(Records excerpted from a collection)
╭──

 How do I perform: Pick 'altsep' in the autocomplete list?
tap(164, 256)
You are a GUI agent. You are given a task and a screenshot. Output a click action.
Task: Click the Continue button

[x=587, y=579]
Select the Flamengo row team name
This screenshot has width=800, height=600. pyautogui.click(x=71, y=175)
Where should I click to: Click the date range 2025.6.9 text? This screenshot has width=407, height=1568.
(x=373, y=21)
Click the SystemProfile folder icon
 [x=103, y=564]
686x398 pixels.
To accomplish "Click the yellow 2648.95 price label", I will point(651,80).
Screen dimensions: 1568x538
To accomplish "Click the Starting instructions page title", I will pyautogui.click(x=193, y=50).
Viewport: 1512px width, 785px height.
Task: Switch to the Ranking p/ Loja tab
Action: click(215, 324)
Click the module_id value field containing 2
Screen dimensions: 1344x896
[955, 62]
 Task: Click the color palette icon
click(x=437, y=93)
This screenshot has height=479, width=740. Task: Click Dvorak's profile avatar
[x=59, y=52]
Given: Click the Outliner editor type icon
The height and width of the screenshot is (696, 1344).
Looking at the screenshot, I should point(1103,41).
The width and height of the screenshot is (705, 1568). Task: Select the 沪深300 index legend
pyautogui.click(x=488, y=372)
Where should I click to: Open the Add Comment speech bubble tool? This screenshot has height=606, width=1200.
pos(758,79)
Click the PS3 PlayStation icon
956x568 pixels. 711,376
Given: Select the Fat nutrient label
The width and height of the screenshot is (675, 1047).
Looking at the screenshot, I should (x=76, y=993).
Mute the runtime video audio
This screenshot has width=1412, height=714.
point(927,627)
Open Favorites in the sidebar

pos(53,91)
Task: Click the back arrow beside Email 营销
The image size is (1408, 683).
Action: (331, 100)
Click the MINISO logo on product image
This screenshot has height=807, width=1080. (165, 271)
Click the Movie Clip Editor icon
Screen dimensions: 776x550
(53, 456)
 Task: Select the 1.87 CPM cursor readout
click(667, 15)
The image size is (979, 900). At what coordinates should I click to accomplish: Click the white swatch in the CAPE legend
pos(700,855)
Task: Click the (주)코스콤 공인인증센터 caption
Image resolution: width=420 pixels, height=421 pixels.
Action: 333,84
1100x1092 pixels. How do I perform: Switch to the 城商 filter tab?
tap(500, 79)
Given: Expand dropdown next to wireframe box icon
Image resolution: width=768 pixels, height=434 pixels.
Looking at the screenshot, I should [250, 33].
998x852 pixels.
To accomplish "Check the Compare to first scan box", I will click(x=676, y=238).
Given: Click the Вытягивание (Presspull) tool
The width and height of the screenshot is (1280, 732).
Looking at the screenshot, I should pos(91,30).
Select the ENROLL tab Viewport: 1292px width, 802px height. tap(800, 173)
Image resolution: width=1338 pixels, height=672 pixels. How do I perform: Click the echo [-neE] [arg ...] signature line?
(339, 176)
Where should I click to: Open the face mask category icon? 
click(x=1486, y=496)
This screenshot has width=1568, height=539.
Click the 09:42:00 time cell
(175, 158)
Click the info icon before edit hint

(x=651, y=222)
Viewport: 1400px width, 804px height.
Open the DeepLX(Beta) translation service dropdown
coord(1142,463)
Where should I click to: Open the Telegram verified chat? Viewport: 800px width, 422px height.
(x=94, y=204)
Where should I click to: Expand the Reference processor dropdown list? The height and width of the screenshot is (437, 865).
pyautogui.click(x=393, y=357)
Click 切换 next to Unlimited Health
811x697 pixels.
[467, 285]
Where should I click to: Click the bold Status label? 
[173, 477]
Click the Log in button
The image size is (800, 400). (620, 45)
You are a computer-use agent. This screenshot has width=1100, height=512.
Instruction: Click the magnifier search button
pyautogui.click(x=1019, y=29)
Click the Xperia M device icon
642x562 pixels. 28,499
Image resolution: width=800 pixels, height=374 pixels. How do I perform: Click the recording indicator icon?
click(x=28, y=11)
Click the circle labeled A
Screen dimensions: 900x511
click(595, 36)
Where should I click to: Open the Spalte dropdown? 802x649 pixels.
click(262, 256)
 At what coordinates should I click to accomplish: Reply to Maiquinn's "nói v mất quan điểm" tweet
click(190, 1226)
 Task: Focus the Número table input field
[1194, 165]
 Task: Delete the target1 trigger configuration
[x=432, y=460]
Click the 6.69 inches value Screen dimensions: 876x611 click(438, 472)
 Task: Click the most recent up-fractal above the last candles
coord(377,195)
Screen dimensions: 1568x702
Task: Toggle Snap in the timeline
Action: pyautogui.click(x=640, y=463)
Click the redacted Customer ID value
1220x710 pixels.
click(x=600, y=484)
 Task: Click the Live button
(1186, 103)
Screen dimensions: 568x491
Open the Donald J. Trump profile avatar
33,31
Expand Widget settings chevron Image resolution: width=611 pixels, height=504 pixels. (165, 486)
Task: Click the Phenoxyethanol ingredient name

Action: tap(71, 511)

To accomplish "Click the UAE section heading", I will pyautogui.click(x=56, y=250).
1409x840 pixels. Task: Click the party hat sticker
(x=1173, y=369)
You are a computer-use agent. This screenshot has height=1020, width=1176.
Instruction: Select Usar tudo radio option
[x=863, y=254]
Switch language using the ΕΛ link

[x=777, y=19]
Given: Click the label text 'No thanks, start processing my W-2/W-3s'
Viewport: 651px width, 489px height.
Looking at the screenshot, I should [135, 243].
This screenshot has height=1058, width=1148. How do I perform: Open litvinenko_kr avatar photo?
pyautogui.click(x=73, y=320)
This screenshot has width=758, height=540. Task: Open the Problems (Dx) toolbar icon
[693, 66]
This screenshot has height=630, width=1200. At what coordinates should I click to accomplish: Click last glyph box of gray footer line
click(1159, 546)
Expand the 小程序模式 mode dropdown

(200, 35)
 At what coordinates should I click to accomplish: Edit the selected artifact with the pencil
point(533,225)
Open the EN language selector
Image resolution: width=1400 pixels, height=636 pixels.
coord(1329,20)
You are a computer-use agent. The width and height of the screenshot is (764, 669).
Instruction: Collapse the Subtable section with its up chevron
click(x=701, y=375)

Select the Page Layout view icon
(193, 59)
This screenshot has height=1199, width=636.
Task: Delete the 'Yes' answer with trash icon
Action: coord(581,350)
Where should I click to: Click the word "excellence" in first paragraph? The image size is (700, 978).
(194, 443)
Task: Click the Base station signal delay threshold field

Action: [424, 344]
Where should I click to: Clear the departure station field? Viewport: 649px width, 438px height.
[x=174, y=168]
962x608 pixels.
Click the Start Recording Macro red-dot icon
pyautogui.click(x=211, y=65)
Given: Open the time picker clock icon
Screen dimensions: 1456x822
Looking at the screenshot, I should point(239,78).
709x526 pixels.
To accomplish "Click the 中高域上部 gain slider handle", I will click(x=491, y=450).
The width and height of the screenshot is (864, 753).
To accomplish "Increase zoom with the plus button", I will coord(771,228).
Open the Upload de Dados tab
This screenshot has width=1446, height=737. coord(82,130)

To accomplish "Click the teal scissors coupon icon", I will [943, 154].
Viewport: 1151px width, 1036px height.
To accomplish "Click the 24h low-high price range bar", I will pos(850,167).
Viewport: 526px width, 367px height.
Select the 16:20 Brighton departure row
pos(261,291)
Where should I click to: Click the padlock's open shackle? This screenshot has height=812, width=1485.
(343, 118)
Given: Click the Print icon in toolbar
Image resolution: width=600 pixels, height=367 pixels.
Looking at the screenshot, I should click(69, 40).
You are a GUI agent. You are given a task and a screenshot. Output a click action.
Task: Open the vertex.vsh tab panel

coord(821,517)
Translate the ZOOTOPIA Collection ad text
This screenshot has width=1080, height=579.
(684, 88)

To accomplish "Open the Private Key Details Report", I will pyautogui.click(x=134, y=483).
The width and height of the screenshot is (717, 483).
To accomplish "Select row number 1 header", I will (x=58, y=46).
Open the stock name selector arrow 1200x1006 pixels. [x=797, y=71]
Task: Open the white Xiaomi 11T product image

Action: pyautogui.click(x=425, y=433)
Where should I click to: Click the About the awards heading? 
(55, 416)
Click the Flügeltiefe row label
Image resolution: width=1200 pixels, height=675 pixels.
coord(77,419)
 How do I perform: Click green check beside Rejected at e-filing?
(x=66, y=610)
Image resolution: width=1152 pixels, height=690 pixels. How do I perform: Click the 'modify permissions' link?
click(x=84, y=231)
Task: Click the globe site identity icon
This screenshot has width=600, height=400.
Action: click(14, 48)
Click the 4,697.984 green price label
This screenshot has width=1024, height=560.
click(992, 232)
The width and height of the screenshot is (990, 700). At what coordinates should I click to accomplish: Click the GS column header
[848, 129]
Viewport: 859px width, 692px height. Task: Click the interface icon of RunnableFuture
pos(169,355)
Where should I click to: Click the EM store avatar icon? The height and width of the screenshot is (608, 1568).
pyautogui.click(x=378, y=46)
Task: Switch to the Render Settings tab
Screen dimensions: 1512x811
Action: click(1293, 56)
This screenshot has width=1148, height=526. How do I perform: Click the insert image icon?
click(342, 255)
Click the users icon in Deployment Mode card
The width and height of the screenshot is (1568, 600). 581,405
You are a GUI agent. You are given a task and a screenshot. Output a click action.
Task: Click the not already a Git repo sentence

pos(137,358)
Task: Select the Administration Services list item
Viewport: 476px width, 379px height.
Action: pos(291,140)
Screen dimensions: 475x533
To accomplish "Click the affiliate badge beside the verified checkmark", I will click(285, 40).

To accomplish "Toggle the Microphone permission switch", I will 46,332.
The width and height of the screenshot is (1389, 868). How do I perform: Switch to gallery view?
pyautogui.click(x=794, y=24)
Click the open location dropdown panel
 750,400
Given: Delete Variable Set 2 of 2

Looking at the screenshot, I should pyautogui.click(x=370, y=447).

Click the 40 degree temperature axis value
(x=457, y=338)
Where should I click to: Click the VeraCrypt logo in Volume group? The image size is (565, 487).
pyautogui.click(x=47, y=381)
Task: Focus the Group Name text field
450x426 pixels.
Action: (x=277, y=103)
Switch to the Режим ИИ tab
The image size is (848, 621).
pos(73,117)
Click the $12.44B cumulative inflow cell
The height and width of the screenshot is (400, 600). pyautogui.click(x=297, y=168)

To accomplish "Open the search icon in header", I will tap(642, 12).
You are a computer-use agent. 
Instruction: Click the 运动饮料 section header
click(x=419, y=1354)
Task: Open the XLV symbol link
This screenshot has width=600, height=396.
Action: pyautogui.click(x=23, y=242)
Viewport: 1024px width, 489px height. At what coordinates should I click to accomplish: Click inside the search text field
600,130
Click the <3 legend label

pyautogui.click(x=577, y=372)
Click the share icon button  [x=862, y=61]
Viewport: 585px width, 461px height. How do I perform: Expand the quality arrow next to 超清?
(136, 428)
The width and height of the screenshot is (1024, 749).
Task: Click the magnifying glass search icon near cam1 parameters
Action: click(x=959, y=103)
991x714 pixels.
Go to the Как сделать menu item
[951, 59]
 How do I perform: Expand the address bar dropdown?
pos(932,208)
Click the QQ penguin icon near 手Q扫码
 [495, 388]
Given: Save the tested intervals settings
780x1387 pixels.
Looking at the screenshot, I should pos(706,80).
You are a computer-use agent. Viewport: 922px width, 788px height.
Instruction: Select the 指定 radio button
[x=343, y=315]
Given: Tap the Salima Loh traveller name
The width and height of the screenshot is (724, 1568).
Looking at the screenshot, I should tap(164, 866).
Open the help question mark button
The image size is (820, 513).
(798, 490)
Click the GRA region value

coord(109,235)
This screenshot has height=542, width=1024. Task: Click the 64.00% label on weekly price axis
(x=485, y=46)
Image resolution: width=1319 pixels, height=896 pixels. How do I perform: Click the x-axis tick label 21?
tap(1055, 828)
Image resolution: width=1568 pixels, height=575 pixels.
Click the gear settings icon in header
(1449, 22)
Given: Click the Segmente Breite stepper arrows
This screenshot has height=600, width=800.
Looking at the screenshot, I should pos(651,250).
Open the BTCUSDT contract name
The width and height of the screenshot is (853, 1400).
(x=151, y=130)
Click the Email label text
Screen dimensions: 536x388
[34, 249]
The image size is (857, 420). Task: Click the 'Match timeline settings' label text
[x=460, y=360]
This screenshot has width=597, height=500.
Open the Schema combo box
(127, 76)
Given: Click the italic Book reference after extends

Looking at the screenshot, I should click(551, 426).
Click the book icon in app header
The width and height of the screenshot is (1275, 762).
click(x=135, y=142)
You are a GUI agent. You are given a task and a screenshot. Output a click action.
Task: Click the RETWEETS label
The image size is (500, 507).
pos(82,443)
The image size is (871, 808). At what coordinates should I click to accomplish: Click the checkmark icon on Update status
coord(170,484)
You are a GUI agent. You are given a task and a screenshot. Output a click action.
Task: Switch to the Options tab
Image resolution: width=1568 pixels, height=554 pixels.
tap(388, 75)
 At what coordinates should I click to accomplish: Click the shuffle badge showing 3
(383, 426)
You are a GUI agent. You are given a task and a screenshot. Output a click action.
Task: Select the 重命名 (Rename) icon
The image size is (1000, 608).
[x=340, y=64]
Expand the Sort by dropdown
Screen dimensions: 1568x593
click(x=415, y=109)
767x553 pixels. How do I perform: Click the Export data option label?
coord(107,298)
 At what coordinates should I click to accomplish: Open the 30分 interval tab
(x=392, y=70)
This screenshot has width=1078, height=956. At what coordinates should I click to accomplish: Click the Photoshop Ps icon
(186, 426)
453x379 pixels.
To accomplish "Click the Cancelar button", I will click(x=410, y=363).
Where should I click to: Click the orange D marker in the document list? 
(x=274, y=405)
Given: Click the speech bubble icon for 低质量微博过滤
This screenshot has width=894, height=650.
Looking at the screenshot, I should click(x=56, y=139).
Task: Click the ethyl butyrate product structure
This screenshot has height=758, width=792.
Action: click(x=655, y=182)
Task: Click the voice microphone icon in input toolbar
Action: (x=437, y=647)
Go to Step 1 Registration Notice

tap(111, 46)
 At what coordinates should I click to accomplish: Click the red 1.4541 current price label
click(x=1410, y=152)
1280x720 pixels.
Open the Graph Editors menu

╰──

— What is expected —
In the records above, find each line that mentions the string "Email", then copy it.

— The answer —
Task: Click the back arrow beside Email 营销
Click the Email label text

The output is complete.